*** Data for analysis Section Begins ***

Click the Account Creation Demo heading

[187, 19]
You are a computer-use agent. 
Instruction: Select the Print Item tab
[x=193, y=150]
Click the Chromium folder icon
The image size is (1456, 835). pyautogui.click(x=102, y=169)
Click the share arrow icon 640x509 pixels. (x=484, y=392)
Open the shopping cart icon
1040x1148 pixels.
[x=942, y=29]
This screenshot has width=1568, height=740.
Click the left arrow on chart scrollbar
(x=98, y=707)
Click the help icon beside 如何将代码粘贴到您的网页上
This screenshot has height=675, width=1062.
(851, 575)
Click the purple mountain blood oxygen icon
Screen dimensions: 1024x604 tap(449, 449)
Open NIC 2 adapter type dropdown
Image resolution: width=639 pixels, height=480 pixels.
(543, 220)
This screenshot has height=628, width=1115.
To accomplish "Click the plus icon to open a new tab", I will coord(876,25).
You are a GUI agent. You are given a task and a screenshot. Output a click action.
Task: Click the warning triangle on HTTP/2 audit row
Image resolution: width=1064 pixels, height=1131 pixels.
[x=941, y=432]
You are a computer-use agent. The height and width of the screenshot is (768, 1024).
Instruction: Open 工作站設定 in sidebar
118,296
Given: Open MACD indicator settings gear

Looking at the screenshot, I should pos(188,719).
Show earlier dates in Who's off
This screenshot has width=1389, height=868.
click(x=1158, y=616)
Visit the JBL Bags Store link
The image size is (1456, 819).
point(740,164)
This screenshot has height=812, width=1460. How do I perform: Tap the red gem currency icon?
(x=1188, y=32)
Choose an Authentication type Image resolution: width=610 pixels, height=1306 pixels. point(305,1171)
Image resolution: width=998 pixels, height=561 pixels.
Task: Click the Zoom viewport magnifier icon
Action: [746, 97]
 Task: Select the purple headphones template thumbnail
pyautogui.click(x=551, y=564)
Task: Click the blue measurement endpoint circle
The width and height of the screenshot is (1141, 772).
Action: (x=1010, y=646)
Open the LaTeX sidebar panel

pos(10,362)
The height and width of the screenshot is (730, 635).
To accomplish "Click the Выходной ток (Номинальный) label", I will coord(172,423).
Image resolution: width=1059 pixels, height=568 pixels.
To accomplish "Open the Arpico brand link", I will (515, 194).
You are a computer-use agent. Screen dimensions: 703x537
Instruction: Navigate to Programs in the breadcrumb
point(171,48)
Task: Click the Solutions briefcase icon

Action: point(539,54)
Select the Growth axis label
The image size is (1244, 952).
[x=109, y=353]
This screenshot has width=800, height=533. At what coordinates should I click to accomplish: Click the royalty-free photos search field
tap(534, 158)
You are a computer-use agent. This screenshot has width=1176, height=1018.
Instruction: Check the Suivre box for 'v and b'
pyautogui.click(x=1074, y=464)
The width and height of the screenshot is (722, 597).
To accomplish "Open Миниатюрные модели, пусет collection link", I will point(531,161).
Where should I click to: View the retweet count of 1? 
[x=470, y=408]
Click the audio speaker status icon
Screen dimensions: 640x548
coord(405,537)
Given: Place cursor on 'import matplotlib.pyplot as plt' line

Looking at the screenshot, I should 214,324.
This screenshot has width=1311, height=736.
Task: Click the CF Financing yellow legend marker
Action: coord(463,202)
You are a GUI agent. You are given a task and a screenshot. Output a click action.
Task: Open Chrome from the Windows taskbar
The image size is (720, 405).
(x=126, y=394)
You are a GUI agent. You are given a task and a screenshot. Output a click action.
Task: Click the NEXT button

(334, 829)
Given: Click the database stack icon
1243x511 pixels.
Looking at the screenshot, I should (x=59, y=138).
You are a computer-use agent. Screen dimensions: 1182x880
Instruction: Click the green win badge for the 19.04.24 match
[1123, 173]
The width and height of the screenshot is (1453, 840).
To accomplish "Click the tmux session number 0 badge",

*** Data for analysis Section Ends ***

= Task instructions =
Go through the data, and copy each line in which the word "agent" appears.

= Answer box =
You are a computer-use agent. 
You are a GUI agent. You are given a task and a screenshot. Output a click action.
You are a computer-use agent. The height and width of the screenshot is (768, 1024).
You are a computer-use agent. Screen dimensions: 703x537
You are a computer-use agent. This screenshot has width=1176, height=1018.
You are a GUI agent. You are given a task and a screenshot. Output a click action.
You are a GUI agent. You are given a task and a screenshot. Output a click action.
You are a computer-use agent. Screen dimensions: 1182x880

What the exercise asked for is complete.